Raised voices

Source Credit:  Content and images from Wall Street International Magazine by .  Read the original article - https://www.meer.com/en/82547-raised-voices

Sprüth Magers is pleased to present Raised voices, an exhibition by Anthony McCall
featuring the UK premiere of a new solid light work alongside drawings from
throughout his career. The exhibition coincides with two major solo shows of McCall’s
work at Tate Modern (until 27 April 2025) and Guggenheim Bilbao (until 11 October
2024).

At the centre of the exhibition is Raised voices (2020) a large-scale immersive
installation comprised of digital projection, sound and haze. McCall’s ‘solid light works’
occupy a space between cinema, sculpture and drawing, with beams of light creating
sculptural forms as they are projected through mist within the space. The viewer
becomes an active participant in the work, dissected by an undulating light that slowly
shifts and changes.

In Raised voices, there are two competing and intersecting forms within the horizontal
projection; an incomplete ellipse that varies in its diameter, and a straight diagonal line
that splinters in two as it turns through 180 degrees. The forms develop according to a
precise durational structure, shifting at a pace that can sometimes be indiscernible,
yet presenting itself continuously within the conical field of light.

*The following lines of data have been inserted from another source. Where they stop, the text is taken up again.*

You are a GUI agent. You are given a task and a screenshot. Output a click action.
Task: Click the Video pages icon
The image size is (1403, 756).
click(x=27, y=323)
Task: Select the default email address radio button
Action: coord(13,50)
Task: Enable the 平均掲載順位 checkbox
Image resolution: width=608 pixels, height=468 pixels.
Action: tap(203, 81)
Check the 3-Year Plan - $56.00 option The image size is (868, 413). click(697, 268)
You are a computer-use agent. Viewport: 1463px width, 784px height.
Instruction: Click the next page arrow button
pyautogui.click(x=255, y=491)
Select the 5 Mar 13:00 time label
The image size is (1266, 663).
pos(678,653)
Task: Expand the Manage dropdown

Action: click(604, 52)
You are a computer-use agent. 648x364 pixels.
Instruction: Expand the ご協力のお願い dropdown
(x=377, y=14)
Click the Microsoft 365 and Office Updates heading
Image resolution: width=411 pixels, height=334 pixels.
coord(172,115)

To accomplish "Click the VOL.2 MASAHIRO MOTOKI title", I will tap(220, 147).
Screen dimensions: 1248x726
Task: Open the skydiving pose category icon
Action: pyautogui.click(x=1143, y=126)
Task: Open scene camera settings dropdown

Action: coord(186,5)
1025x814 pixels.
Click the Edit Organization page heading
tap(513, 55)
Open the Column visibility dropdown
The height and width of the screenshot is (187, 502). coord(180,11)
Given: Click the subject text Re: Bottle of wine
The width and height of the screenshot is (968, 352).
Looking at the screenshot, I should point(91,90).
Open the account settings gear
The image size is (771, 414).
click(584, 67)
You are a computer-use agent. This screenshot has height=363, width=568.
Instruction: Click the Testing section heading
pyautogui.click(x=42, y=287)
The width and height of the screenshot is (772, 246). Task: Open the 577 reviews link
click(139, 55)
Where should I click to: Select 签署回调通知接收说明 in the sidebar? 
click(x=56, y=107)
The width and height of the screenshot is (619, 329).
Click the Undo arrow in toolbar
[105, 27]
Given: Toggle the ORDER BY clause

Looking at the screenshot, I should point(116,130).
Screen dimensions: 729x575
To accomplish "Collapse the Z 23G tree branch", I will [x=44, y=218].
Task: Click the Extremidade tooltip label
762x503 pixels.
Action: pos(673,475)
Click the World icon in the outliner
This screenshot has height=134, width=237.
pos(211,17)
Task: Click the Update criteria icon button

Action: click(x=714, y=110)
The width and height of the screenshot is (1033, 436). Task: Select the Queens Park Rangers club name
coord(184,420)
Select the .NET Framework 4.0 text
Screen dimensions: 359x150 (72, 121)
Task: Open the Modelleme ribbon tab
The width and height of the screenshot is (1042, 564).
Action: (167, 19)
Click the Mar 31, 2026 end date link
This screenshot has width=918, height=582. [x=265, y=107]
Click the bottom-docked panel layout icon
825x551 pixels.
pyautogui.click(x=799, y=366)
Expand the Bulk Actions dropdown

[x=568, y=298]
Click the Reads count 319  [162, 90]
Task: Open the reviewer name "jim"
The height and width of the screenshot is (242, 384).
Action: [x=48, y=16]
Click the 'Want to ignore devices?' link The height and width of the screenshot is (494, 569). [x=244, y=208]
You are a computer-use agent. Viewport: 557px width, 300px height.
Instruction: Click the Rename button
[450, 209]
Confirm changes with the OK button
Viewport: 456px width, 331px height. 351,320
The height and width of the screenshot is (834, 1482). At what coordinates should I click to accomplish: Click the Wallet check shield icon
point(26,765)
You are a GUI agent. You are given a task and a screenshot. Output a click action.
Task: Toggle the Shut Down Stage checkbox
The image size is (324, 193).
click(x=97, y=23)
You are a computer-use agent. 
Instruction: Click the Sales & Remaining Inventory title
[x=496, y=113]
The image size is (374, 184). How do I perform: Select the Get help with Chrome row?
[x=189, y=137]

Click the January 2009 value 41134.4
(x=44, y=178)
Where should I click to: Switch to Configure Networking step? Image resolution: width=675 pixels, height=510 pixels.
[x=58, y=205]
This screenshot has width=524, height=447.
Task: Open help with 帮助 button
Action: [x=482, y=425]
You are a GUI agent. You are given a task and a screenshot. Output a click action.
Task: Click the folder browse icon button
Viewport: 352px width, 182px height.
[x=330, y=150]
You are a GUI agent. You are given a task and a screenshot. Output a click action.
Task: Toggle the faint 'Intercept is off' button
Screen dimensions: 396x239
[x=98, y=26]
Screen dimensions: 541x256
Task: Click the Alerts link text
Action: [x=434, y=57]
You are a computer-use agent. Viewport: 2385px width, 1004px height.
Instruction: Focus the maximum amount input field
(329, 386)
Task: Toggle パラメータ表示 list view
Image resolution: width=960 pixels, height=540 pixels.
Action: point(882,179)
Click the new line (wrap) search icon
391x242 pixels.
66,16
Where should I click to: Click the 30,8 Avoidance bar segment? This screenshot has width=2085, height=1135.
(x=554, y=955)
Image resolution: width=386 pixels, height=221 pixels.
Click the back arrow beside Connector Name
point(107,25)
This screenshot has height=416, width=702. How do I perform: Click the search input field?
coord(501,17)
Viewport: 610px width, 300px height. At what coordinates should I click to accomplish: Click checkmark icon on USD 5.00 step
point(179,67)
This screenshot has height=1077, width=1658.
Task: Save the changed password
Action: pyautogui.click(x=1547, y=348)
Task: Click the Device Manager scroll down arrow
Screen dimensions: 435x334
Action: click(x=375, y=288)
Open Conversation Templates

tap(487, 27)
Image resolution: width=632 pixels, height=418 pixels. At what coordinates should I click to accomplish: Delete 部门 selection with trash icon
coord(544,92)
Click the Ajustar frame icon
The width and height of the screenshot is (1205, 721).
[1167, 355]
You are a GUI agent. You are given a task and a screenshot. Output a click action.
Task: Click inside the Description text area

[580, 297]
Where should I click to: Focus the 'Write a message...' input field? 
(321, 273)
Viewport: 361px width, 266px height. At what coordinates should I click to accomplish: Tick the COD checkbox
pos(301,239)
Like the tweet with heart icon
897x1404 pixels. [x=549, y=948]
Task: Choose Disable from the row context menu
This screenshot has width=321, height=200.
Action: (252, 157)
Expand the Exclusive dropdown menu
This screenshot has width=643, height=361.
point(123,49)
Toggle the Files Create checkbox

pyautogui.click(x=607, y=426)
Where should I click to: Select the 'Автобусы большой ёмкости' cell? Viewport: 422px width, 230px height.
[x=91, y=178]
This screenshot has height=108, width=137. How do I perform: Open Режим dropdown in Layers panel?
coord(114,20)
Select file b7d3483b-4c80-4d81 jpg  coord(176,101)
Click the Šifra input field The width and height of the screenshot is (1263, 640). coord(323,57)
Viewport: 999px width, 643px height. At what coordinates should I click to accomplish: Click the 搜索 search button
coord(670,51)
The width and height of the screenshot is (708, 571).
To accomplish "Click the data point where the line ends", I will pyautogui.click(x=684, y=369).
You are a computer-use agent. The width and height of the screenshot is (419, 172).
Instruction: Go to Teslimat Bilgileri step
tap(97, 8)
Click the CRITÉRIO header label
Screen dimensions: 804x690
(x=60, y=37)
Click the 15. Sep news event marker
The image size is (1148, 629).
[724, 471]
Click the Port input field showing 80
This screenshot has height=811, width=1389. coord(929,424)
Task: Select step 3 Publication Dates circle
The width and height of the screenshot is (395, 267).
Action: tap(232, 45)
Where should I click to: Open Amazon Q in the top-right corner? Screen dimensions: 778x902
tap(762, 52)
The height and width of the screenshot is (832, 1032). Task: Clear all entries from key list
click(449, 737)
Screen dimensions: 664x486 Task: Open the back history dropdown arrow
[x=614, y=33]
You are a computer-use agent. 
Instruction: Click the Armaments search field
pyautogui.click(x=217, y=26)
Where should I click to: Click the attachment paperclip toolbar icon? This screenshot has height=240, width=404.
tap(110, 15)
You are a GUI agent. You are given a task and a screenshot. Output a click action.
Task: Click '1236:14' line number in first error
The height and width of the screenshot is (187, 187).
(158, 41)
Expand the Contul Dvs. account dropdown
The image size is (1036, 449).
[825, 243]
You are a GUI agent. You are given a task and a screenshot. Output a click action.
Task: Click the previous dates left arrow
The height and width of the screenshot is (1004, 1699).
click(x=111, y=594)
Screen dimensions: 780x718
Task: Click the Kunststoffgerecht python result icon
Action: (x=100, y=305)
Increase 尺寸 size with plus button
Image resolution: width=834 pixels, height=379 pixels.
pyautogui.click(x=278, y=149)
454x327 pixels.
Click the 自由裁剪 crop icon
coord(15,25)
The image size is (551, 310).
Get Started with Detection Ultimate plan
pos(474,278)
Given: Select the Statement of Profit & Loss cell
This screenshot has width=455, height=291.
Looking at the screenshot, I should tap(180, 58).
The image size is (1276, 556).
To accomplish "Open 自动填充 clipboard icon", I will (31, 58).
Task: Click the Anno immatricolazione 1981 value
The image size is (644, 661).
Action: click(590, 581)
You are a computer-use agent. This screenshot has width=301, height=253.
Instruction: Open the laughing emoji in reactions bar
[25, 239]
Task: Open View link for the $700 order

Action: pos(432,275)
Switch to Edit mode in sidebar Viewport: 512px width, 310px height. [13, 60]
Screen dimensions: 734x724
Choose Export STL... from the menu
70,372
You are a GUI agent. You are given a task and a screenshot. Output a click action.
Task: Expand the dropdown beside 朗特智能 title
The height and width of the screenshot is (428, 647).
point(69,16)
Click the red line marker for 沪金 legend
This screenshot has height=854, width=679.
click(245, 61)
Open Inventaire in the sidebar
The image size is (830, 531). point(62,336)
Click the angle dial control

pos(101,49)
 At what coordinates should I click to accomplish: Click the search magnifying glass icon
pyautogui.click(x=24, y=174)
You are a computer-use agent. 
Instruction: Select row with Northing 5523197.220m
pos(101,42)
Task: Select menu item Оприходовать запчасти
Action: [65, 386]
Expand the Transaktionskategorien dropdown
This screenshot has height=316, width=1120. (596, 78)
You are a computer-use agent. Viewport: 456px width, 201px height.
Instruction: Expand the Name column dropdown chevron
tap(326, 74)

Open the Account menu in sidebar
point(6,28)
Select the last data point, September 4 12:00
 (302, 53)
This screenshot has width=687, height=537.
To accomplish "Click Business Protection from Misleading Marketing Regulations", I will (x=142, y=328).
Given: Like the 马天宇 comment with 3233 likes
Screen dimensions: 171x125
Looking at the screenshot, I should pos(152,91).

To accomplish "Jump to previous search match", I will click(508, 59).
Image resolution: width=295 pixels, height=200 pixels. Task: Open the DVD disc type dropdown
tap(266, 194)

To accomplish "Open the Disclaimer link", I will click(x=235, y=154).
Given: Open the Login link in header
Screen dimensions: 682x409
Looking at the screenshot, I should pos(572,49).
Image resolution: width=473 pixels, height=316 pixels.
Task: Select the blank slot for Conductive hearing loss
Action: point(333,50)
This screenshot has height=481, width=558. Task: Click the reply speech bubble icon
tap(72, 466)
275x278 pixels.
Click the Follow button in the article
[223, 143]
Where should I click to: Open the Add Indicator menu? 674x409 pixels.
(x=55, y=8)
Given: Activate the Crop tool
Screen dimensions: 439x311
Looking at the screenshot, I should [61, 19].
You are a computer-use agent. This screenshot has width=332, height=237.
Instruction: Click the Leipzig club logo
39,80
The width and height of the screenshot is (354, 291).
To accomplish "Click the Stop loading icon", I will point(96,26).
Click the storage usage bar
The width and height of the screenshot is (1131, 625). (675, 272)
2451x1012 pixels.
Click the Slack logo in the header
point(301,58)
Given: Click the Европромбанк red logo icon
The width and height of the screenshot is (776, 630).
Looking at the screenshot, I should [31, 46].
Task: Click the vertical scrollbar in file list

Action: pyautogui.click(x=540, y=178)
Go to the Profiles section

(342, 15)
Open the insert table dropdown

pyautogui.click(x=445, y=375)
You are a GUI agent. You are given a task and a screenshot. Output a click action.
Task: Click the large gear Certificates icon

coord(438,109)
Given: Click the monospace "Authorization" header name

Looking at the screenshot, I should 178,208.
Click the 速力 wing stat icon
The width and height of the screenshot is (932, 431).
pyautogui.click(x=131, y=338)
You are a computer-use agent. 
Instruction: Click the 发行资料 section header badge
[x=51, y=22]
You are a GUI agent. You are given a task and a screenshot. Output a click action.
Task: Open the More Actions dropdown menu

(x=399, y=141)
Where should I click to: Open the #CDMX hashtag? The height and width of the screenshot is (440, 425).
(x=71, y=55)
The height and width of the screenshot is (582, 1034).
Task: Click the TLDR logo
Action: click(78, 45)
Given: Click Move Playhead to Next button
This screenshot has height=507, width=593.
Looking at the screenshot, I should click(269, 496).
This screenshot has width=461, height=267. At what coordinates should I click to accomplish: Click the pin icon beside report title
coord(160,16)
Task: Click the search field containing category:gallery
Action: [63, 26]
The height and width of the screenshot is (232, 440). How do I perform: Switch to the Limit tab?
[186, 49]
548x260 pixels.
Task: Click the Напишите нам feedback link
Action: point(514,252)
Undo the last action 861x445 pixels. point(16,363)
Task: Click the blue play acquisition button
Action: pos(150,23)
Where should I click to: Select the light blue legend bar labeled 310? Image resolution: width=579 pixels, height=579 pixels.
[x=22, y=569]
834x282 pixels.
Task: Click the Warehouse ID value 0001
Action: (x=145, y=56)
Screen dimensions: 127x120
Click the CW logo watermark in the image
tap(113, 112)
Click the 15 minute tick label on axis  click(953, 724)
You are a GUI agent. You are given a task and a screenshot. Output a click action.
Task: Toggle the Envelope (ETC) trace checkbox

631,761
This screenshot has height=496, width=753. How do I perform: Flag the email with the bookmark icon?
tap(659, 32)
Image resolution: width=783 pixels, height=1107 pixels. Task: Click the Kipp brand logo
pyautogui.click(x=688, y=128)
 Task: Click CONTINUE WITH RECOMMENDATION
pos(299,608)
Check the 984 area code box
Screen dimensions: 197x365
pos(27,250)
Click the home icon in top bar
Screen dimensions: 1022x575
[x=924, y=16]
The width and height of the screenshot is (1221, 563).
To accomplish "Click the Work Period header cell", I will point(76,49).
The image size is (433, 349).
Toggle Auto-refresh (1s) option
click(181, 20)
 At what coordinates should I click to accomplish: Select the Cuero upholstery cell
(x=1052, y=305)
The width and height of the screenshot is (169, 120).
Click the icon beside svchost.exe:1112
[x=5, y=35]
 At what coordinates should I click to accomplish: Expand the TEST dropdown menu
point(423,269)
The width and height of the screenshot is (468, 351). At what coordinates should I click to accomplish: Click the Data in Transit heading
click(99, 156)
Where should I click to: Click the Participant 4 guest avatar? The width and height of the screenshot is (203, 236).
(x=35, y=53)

The work also features a soundtrack, composed in collaboration with the musician
David Grubbs. McCall and Grubbs first met in 2007, their first collaborative work being
Leaving (With Two-Minute Silence) (2009–10). This was McCall’s first solid light work
including sound since the 1970s, the soundtracks of which were previously the dronelike mechanical purring of the 16mm projector. The subsequent use of digital
projectors, with their relative silence, gave an absence of sound, and it was through
collaboration with Grubbs that McCall sought to fill this aural void.

Like Leaving (with two-minute silence) the soundtrack to Raised voices similarly
utilises the sounds of the urban environment, though this time to more intimidating
effect. Across the sixteen-minute cycle of the film, there are four sections of sound
each of which lasts for thirty seconds. In the far distance a riot seems to be unfolding
as a chorus of sirens and car-horns make themselves felt and the faintly discernible
roars of a baying crowd are heard, the eponymous raised voices, themselves
supplanted by the rumbling engine of a low-flying helicopter. Though the work remains primarily silent, with the sonic events occurring far beyond the gallery walls, the
repeated interruptions become unsettling.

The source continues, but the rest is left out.